Potassium Iodide-Iodine gold etchant

[Juan Manuel Arcos Frank]

Pohyh:

I am working with PM recovery from printing scrap(i.e. fil circuits of ink cartridges like you have posted) and I can not be able to get a measurable quantity of gold from 200 film circuits,of course,my scale just can weight 0.1 gr.

The little circles in the film circuit are gold plated,there are very thin wires inside the film circuit ,I do not know if they are gold or copper,since I got a poor quantity of gold I sent them away,I despair with ease.

I hope post my research results soon.

Regards

Manuel

 

[pohyh]

Hi Manuel

Thanks for your input.

The top layer can be remove by the addition of tetrachloroethane (TCE). After socking the layer with TCE, the polymer basically peer off and float to the top. The small round gold plated disc as well as fine wire drop to the bottom. I strongly believe all those are gold plated.

After saying that, I must say that NOT all the printer head contact is gold plated. I have collected quite a few different type, for other brand of printer are not gold plated. The colour of the disc is slightly brownish.

TCE is good solvent but it does not smell too nice. Just for your information. That is why I am looking for other better technique.

Regards
Poh

 

[Juan Manuel Arcos Frank]

Hi Poh:

Thanks for your information.Have you tested the small wires for gold?.They seem to be copper.

Regards.

Manuel

 

[usernameguy]

In the semiconductor industry (at least our research facility) the most common metal deposited before Au is Ti. This is used as an adhesion layer since A doesn't adhere well to Si, SiO2 and a lot of various other materials. the adhesion layer is typically Very Thin respectively. On the order of 50 Angstroms (5nm) (the distance you fingernail grows in 5 seconds). The Au is then however thick the process requires (typically less than or right around a micron. These films are still so thin, they float around in solvent before settling, like gold leaf.

I have a kind of unrelated question. I'm going to precip my Au plating solution today as suggested by GSP, but the last time I filtered off my Au powder precip'd from the I etch solution, I tried to burn off the paper filter using a normal butane torch like that used to solder pipes. It smoked something fierce, and had a very dark smoke. I surmised I was starting to burn off the Au.
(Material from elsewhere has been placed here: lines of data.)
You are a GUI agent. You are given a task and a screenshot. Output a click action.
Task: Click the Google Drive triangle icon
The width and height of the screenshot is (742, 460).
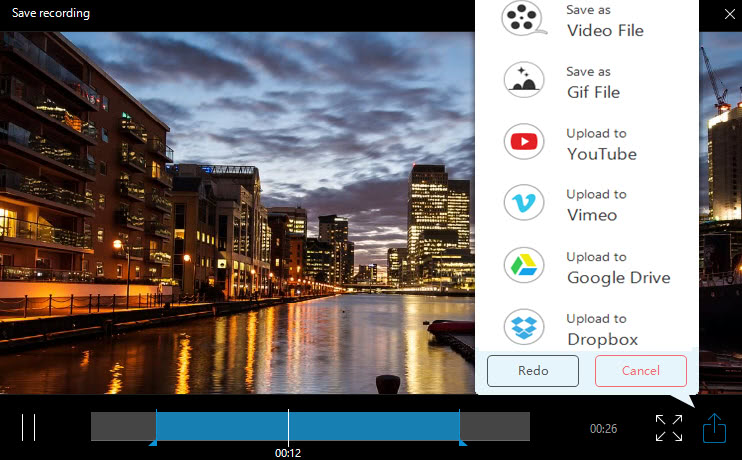523,265
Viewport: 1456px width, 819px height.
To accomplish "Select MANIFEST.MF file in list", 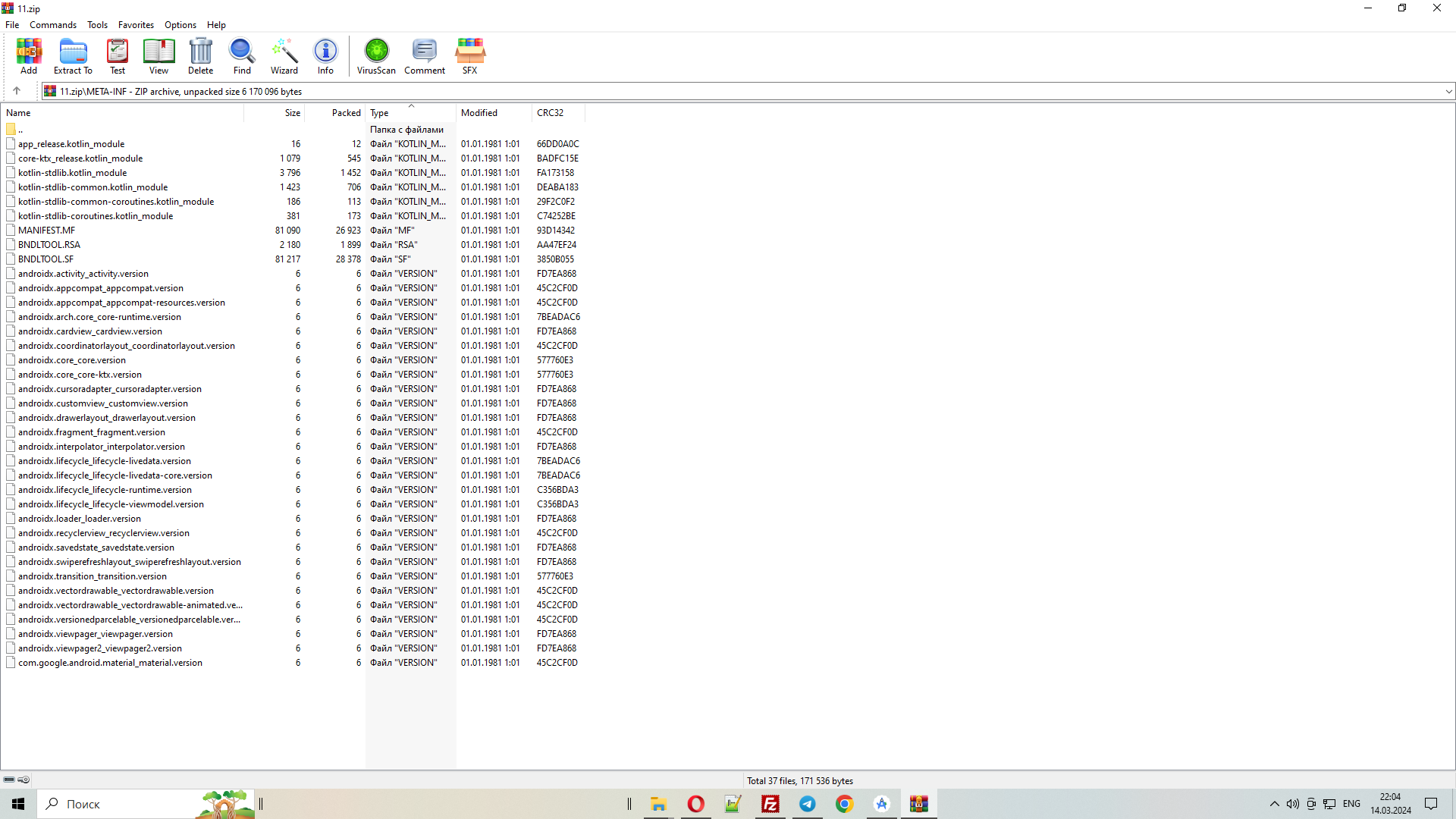I will [x=47, y=231].
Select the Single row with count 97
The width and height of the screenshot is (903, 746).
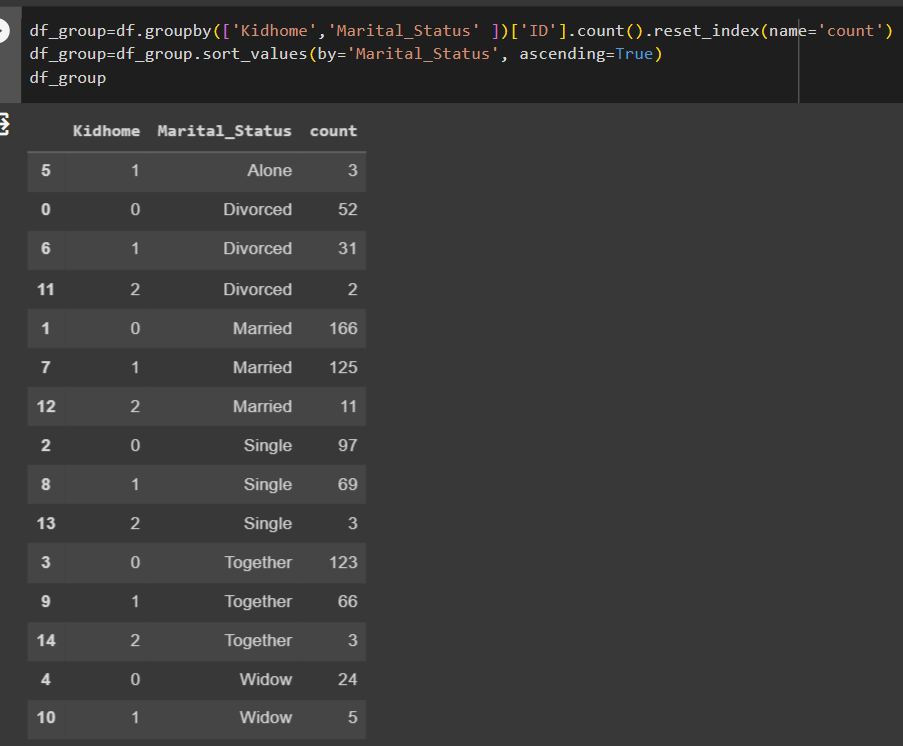tap(196, 445)

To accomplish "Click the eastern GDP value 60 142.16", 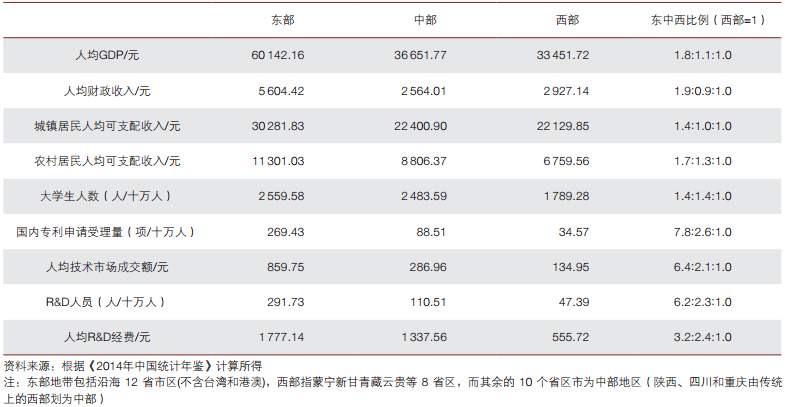I will tap(278, 55).
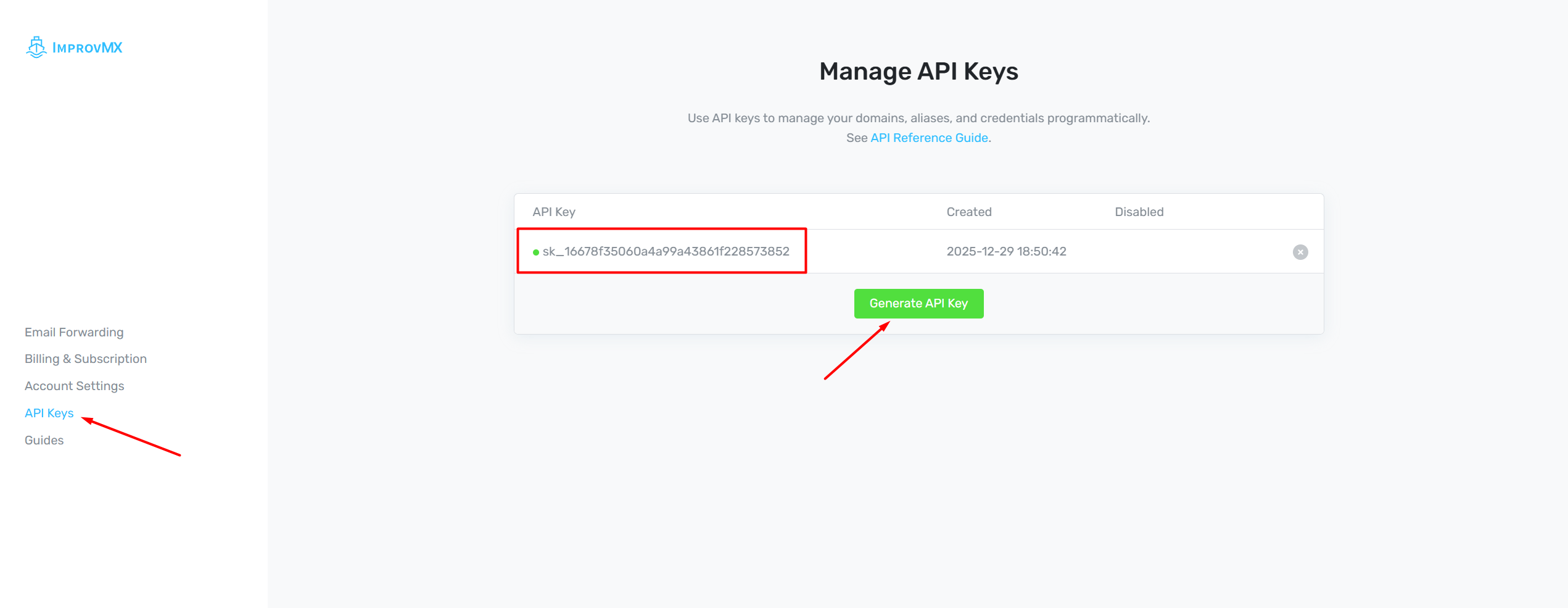Navigate to Account Settings

click(74, 385)
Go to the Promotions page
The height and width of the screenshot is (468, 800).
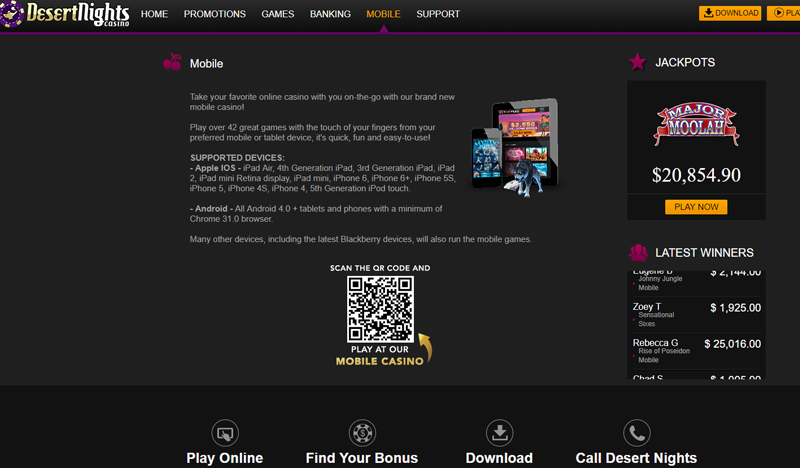click(x=214, y=14)
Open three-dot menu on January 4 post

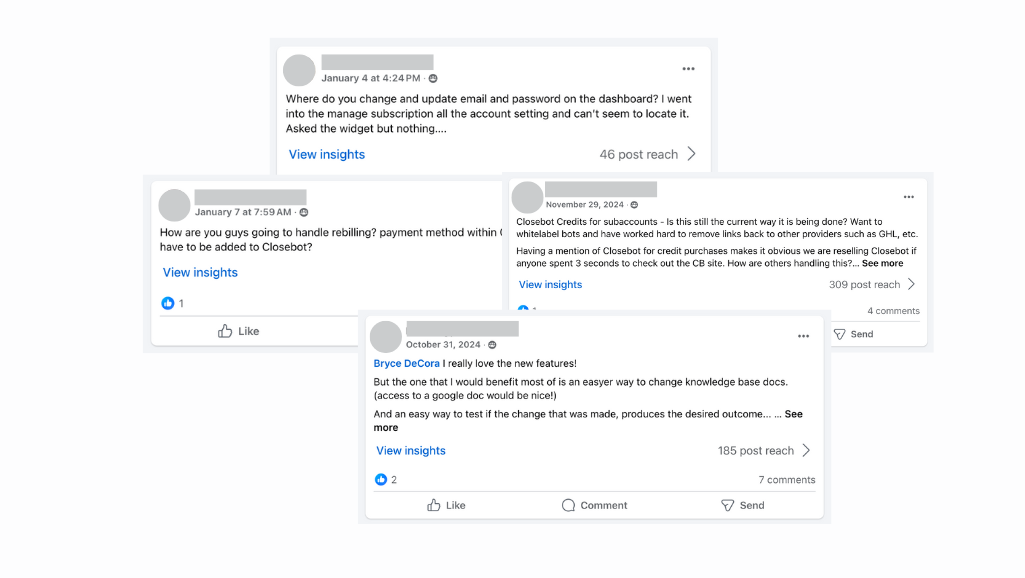click(688, 69)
Any ideas, and is my assumption even possible?

Thx,
Guy

 

[AuMINIMayhem]

TCE.. that should come with a very large warning sign.. :wink: it's brutal stuff.

I too looked into print heads at one point... there's one of those "Cartridge World" type places near me that junks all the old printer cartridges they have no use for.. the print heads (especialy HP model inkjets) do "look" like they have quite a bit of gold, but indeed angstroms is the key word.. they are nowhere near HGP (heavy gold plate) it's just enough to keep them from corroding from the ink.. which is another problem altogether.. I really thought better of dealing with print cartridges the first time I tinkered around with one.. injket ink not only stains it STAINS! The ink is formulated on such a small scale (nm) that the particles will damn near tatoo you just by contact.. the particles are indeed small enough to absorb instantly and become a sub-dermal stain that takes quite some time to get rid of (Ie: you'll have to wait to shed those cells).. not to mention clothes, etc.. wasn't worth harvesting, IMHO, but I'd be interested in yield data for sure :wink:

 

[goldsilverpro]

You won't evaporate metallic gold. It can be mechanically carried off in the smoke, especially with a lot of turbulence. You must have a lot of other stuff combined with the gold. However, if you don't like the smoke, can't you leach the gold from the precipitate with AR or, maybe, one of Steve's methods? You're going to need to purify it eventually, anyway.

 

[pohyh]

HI GSP

I have tried the AP method as suggested by Steve. Initially, some of the gold plated disc came out but disappear (probably the cu portion being dissolved), but most of them stick to the plastic. All of the fine wired remained there.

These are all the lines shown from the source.